By this time Summerfield’s work, work that he had made at art school in Guildford, had been published in several leading photography journals.

Returning to the family home in Oxford, Summerfield was aided by his parents who gave him the freedom and support to continue making his own work. "They could see I wasn't making money, so they supported their boy. They made my creativity possible for me,” he recounts gratefully.

Keen to get a move on in photography, the young artist supported his practice with several part-time jobs ranging from commercial photographic contracts to being a milkman and running coffee bars.

So how would he describe his passion? “If you frame something, and see the potential, the right lighting, something could occur, you’re looking through the viewfinder - then magically something comes about. You press the shutter, and your heart skips! They say salmon fishing is better than sex. It’s the battle and the excitement. Like scoring a goal – that great shot of adrenaline.

“In a way photography gives you some value. There’s a great urgency to make good pictures, but of course good pictures don’t often come. Like a painter you might get 15 a year."

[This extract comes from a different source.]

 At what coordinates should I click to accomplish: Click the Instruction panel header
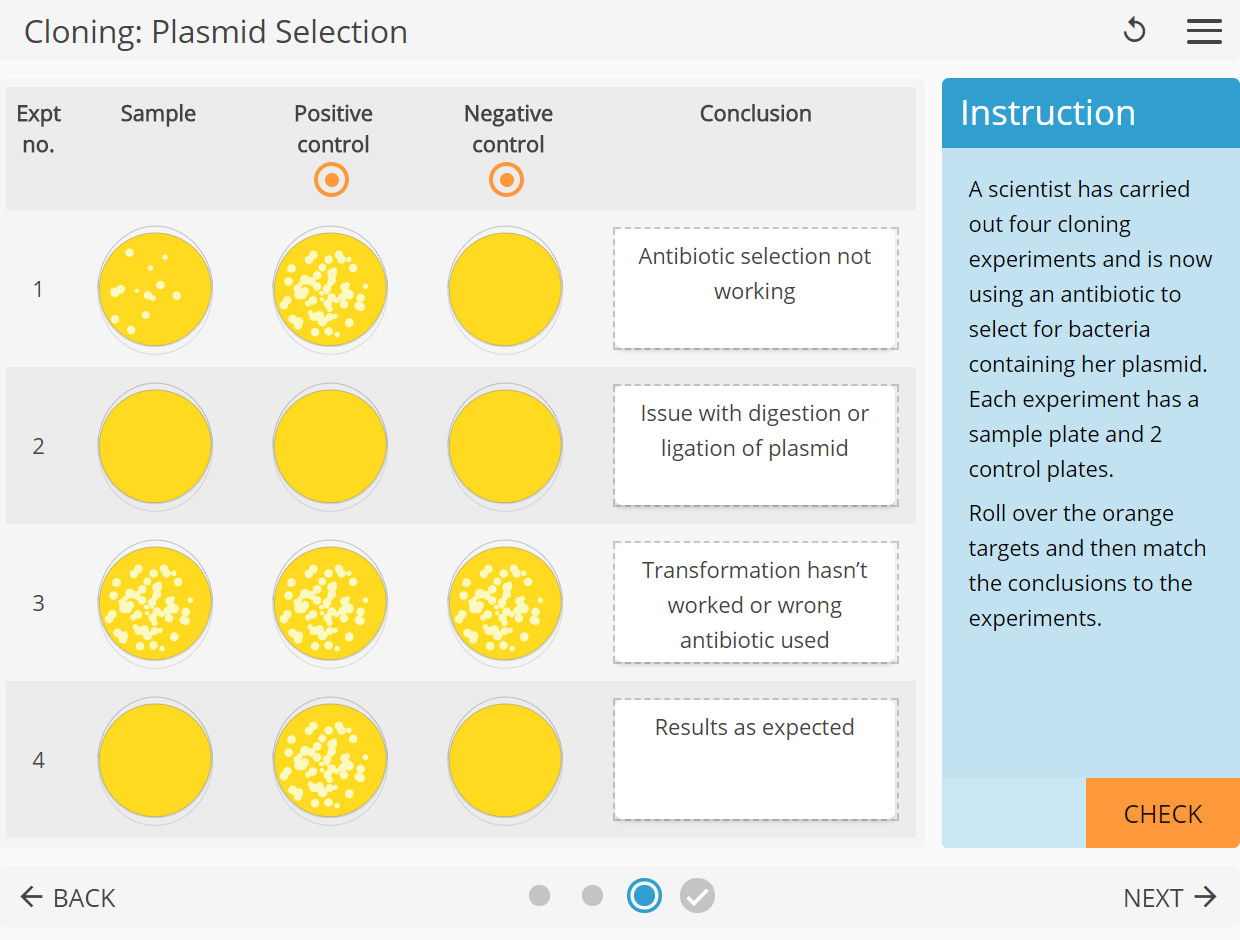(1047, 113)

Describing his approach to his oeuvre as “collecting images, gathering corners of the world and making them into pictures. It’s a lifetime obsession, you never stop thinking and looking. Photography ruins your life, because all you’re looking out for is pictures, things that make pictures, so the rest of your life goes by, you don’t notice anything else."

He expanded: “My visual philosophy is about failure, back views, rejection, decapitation, dehumanising, not really being functional, having no kind of place or acceptance in the world.”

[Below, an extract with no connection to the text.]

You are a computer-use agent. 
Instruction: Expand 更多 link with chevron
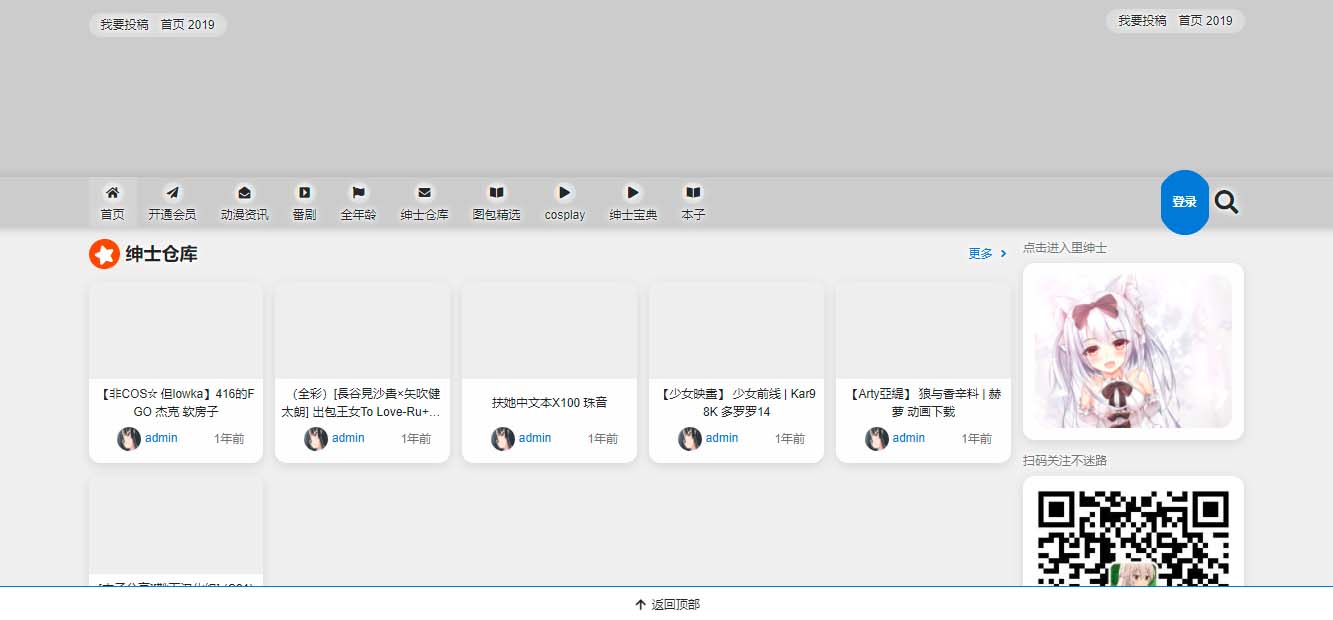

On a personal level, Summerfield became a father to Lucy when he was aged 30 but has never married. He now lives with his partner, Patricia Baker-Cassidy, in his family home in Oxford. Patricia owned and directed Art Jericho gallery when they first met – though it wasn’t until Baker-Cassidy saw Summerfield’s photographic essay The Oxford Pictures (part of Jeremy Mogford’s private art collection) in The Old Bank Hotel that he really caught Baker-Cassidy’s attention.

In almost half a decade of making pictures, most of them within a two mile radius of his home, Summerfield has created a vast catalogue of stunning photo essays that he is now in the process of ordering. Appearing like film stills in their own right Summerfield’s photography is thought-provoking, at times melancholy, deeply touching - a timeless visual exploration of various psychological states, Oxford therefore a fitting base. "I love Oxford from an architectural perspective, being surrounded by privilege, academic life, success that is waiting to happen, and contrastingly, the less privileged and more ordinary life on the street," he expanded.

Sat in a room filled with mountains of negatives Summerfield adds that he is currently putting the finishing touches to his second book, The Oxford Pictures, which will be published in April by Dewi Lewis, and available at Blackwells.

So how does he feel looking back at such an illustrious career? "I don't look back.When something is finished it's way behind me. I am still looking, struggling, searching, hoping." An unfinished book then.